近年の燃料費高騰の煽りを受け、ハンブルクの各施設では暖房温度を低めに設定しているところが多いのですが、わたしが演奏させていただいた教会はほとんど暖房が効いておらず、外気温とほぼ変わらない、0度近い中で演奏しました。
楽器が割れるのではないか、本当に心配でしたが、こちらの音楽家に聞くところによると、このような状況は最近では特別珍しいことではないようです。
教会での演奏は、コンサートホールとは全く異なる響きや残響に驚きました。
オーケストラの作品の中には、教会の響きを想定して書かれた作品がたくさんありますが、この体験ができたことは、今後作品を理解する上で貴重な経験となるはずです。
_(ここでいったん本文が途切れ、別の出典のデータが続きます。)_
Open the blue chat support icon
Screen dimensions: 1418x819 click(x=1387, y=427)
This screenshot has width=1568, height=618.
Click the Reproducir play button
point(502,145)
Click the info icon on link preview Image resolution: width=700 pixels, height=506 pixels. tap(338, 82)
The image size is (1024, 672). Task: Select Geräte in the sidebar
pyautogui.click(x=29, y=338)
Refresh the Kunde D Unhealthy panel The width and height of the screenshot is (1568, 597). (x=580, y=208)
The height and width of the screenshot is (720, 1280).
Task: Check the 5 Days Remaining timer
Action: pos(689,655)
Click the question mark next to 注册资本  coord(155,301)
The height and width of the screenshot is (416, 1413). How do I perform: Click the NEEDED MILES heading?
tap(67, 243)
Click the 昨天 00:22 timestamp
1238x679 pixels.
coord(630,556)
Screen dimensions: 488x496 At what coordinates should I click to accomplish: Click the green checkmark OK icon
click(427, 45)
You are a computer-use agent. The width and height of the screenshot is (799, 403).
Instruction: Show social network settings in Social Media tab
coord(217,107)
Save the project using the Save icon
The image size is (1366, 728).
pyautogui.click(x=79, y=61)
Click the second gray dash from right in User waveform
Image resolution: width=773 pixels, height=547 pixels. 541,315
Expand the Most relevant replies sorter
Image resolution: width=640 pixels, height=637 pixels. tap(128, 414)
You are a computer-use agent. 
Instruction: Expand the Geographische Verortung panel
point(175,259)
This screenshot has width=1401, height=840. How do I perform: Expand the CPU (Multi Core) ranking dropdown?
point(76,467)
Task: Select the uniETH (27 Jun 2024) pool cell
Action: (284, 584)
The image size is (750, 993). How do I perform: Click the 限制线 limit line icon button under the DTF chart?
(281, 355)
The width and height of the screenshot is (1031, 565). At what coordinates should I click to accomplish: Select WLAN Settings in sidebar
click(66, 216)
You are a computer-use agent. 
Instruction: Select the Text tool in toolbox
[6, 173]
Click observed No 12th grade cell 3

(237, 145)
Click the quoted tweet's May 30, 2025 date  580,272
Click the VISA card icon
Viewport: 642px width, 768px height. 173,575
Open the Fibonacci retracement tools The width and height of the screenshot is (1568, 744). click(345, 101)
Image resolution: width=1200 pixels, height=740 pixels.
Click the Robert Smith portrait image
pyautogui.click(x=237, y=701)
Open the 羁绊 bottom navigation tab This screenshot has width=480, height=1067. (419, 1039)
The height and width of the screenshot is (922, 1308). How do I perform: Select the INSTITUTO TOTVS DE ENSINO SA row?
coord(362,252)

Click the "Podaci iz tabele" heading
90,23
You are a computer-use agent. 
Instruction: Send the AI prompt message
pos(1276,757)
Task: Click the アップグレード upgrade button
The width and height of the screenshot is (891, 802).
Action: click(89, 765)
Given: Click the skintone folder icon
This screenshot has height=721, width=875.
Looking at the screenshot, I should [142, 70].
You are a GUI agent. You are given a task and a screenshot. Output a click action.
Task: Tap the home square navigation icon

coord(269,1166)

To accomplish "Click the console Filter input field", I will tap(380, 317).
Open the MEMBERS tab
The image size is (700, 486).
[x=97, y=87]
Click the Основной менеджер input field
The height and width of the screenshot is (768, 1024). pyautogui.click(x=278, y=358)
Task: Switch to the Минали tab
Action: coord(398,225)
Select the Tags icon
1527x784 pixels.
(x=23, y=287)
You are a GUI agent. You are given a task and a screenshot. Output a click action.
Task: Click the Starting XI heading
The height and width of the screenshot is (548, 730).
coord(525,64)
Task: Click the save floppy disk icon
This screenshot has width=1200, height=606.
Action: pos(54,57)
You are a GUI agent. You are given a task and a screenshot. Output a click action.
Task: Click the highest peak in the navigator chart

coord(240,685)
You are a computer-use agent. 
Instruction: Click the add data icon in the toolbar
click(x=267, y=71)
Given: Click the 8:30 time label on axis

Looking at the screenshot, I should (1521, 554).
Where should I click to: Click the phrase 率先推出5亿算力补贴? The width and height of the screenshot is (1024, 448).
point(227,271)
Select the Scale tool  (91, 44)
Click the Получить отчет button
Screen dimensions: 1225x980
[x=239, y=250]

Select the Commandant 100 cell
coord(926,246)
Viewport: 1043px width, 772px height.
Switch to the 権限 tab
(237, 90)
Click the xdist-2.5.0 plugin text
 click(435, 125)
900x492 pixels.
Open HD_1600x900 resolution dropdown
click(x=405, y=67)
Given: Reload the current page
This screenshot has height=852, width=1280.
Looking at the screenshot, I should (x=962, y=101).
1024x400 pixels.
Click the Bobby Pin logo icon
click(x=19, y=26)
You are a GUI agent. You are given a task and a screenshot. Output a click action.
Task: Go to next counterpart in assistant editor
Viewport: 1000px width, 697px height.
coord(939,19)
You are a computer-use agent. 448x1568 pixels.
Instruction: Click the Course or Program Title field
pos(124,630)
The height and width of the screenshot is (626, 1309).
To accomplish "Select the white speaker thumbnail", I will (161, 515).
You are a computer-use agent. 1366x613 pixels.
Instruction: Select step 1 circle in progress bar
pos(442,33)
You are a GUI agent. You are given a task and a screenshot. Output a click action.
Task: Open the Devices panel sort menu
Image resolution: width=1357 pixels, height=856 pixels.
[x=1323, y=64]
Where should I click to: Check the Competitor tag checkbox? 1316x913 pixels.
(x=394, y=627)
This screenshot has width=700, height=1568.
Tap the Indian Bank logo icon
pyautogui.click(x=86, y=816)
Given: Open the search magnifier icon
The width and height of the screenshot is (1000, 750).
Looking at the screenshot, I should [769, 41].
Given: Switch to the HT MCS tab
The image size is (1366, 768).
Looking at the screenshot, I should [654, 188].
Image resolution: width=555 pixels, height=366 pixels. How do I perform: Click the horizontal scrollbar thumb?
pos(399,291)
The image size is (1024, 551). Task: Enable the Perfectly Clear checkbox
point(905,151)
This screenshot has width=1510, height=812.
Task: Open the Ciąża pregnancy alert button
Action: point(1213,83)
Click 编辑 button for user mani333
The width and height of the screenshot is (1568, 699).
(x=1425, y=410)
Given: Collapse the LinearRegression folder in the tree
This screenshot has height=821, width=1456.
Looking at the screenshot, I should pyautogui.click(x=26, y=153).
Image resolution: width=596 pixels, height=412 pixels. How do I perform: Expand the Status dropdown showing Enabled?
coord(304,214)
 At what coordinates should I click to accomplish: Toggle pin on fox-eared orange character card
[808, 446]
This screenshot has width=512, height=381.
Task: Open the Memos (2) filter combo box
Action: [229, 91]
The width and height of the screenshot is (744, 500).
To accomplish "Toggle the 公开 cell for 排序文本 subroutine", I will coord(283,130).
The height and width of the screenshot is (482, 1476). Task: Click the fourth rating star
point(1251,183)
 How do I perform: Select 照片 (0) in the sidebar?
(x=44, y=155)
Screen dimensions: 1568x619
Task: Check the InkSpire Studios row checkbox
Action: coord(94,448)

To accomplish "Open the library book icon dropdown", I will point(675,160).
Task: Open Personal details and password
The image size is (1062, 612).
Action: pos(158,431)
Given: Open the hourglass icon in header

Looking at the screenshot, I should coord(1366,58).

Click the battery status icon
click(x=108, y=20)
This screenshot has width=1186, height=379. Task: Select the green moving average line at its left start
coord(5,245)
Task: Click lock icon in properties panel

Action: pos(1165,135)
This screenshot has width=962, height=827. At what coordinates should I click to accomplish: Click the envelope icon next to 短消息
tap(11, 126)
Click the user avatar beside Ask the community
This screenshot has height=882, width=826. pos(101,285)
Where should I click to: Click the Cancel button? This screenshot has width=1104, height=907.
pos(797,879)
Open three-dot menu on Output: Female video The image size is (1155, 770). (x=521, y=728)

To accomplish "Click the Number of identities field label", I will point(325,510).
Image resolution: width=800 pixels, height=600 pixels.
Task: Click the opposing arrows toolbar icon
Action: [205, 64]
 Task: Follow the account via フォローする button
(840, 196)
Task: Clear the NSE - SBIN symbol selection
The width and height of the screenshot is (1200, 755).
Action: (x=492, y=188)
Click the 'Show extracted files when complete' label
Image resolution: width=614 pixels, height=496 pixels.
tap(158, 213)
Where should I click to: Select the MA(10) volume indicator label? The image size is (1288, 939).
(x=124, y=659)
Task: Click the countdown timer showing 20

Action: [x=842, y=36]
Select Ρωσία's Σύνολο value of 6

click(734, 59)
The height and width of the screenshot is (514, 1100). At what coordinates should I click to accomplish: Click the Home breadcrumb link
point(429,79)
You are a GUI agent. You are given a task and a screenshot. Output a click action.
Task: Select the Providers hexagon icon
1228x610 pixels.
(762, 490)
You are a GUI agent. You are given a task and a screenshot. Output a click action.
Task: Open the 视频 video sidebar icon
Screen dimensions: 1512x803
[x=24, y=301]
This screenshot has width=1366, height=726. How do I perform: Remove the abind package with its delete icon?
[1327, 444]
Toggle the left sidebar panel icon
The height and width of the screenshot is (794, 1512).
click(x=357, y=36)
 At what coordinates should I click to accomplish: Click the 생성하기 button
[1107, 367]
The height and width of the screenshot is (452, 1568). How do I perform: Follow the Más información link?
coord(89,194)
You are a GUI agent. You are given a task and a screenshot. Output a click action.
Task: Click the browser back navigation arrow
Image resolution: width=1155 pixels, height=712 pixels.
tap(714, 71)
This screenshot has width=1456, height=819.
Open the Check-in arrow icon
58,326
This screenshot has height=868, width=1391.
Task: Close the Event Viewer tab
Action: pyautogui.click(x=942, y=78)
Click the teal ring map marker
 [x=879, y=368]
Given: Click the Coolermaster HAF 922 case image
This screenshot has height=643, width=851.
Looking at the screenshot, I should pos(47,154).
2月にはマルクノイキルヒェンにて、シュターツカペレ・ベルリンの首席オーボエ奏者Gregor Witt氏によるマスタークラスに参加しました。一週間のうちに4回の実技レッスン、毎日のリードメイキングレッスン、楽器製作工房の見学、修了演奏会などがあり、若い優秀なオーボエ奏者たちとレッスンを聞きあったり、ご飯を食べたり、充実した日々を過ごしました。
<Gregor Witt先生と>
ハンブルクでは、ハンブルク州立歌劇場オーボエ奏者のThomas Rohde先生のもと、毎週レッスンを受けています。
先生はよく、「Herz!(心)」「Zeigen!!(見せる)」と言います。
もっと心で演奏しなさい、全部の音を愛しなさい、感じたことをもっと表現しなさい、と言います。
このことは、Gregor先生にも、コレペティのAnna先生にも言われました。
完璧にミスのないことは大事だけど、心で演奏することはそれよりもずっとずっと大事なことなんだよ、と。
日ごろ、オーケストラでの演奏の中で、表現の事よりも、音程の正確さや発音のミスをしないことなどに知らず知らずのうちに意識が偏ってしまっていることに気付かされ、ハッとしました。
表現している「つもり」になってしまっていたんだと、反省しました。
今、表現の道のりの果てしなさ、奥深さを感じています。
いろいろな演奏を聴くことが自分自身の助けになると信じて、留学生活後半もたくさんの演奏会に足を運ぶ予定です。
だんだんと寒さが和らぎ日が延びて、春が近づいてきているのを肌で感じます。厳しい冬が終わり、間もなく「美しい5月」がやってきます。
この地で春を迎えることができることを幸せに思います。
一日一日を大切に過ごし、残りの半年も学びを深めて参りたいと思います。